Finally, let's confirm that our functions worked and that there are no duplicates left in either "deduped" data set.

In [18]:
find_duplicate_apps(google_data_dedup, 0)[1]

[]

In [19]:
find_duplicate_apps(google_data_dedup, 0)[1]

[]

### III.c  Limit to English-language apps

We are only interested in including English-language apps for this analysis. One way to approach this is to remove any app that has non-English characters in the app name. 

(Note that this will not necessarily catch apps that are in Spanish, French, or other languages that use predominanely the same alphabet as English, but for the sake of this excercise we will use this approach.)

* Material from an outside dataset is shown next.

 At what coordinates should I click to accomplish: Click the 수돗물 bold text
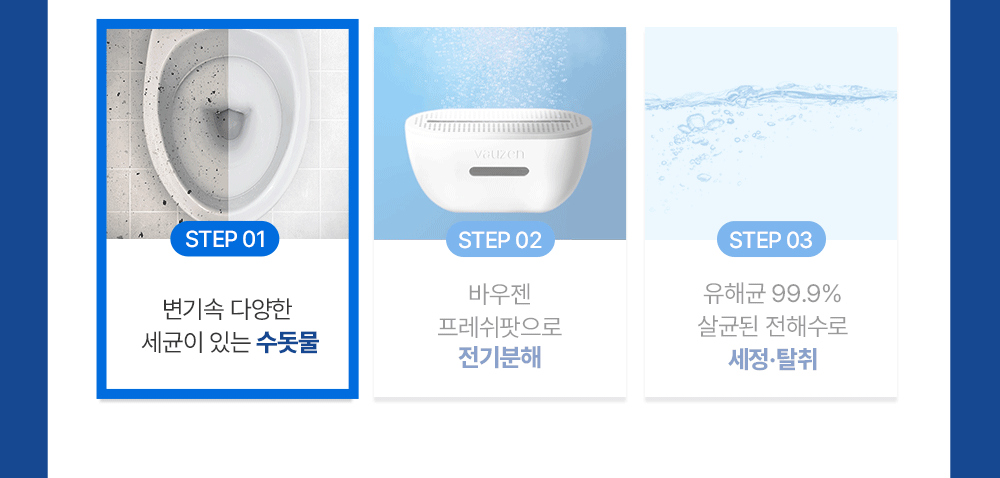287,344
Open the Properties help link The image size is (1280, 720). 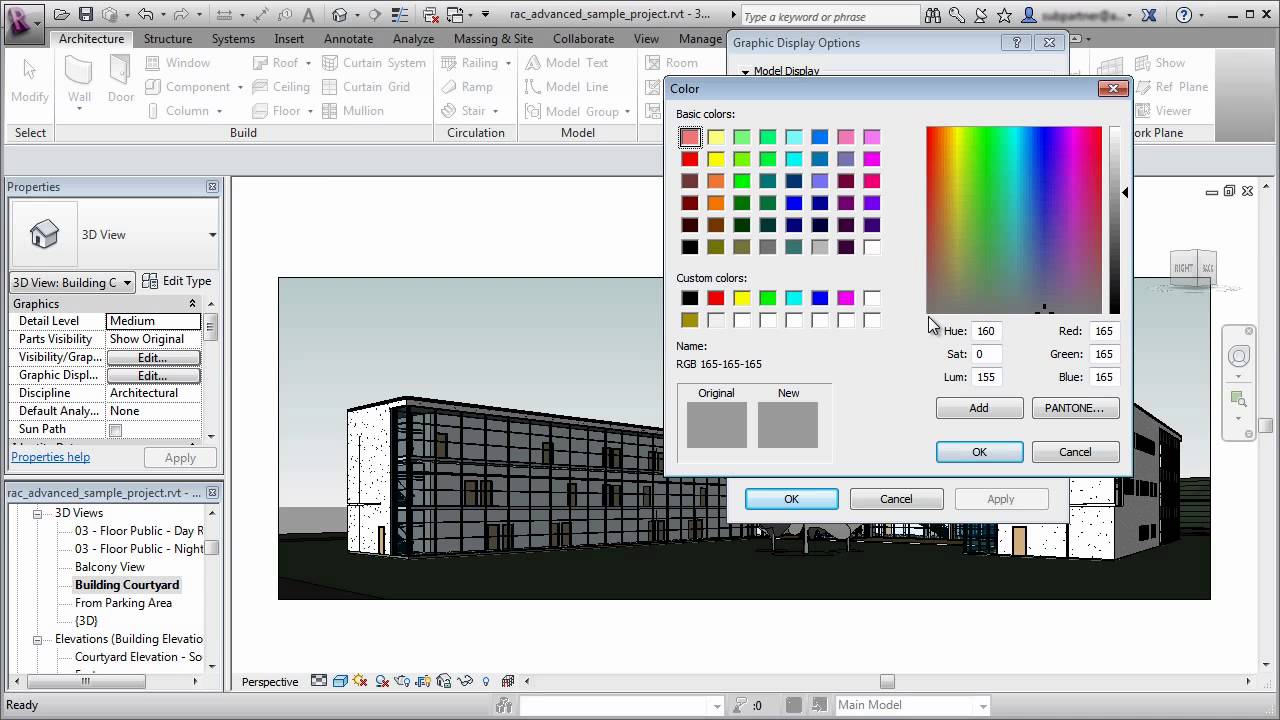50,456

Our process will take two steps:
1. **Define a function that determines if an app name has more than three non-English characters.** We will iterate over the string to do this, and use the ASCII number of each character to determine if it is in the English alphabet or not. We set the threshold of at least three characters so that emojis and other irregular characters may be permitted if they only occur a few times. 
2. **Apply this function to each row, and remove rows that are not determined to have app names in English**. In order to preserve our data set, rather than delete these rows we will create a new data set for the desired English-only apps. Again, we write a function for this so that it will be easy to apply to both data sets.

In [20]:
def is_string_english(string):
    # keep count of non-English characters in the string
    non_english_char_count = 0
    
    # iterate over the string
    for character in string:
        ascii_num = ord(character)  # use the built-in function ord() to get the ASCII number of a character.
        if ascii_num > 127:  # standard English-language characters will have ASCII number between 0 and 127.
            non_english_char_count += 1
        if non_english_char_count == 3:
            return False  # if the string has more than 3 non-English characters, we determine that the name is not in English.
    return True

In [21]:
def only_english_apps(data, index_app_name):
    data_eng = [data[0]]   
    # eng for "English". I realize in retrospect that this looks like "Data Engineering"...

    for row in data[1:]:
        app_name = row[0]
        if is_string_english(app_name):
            data_eng.append(row)
        
    return data_eng

In [23]:
google_data_eng = only_english_apps(google_data_dedup, 0)

len(google_data_eng)

9598

In [24]:
apple_data_eng = only_english_apps(apple_data_dedup, 0)

len(apple_data_eng)

7196

### III.d  Limit to Free Apps

We are only interested in analyzing apps that are free. In this final dat transformation, we will create a new data set that keeps only the apps for which price = 0.

In [25]:
def only_free_apps(data, index_price):
    data_free = [data[0]]
    
    for row in data[1:]:
        price = float(row[index_price].replace('$',''))
        if price == 0:
            data_free.append(row)
    
    return data_free

In [26]:
google_data_free = only_free_apps(google_data_eng, 7)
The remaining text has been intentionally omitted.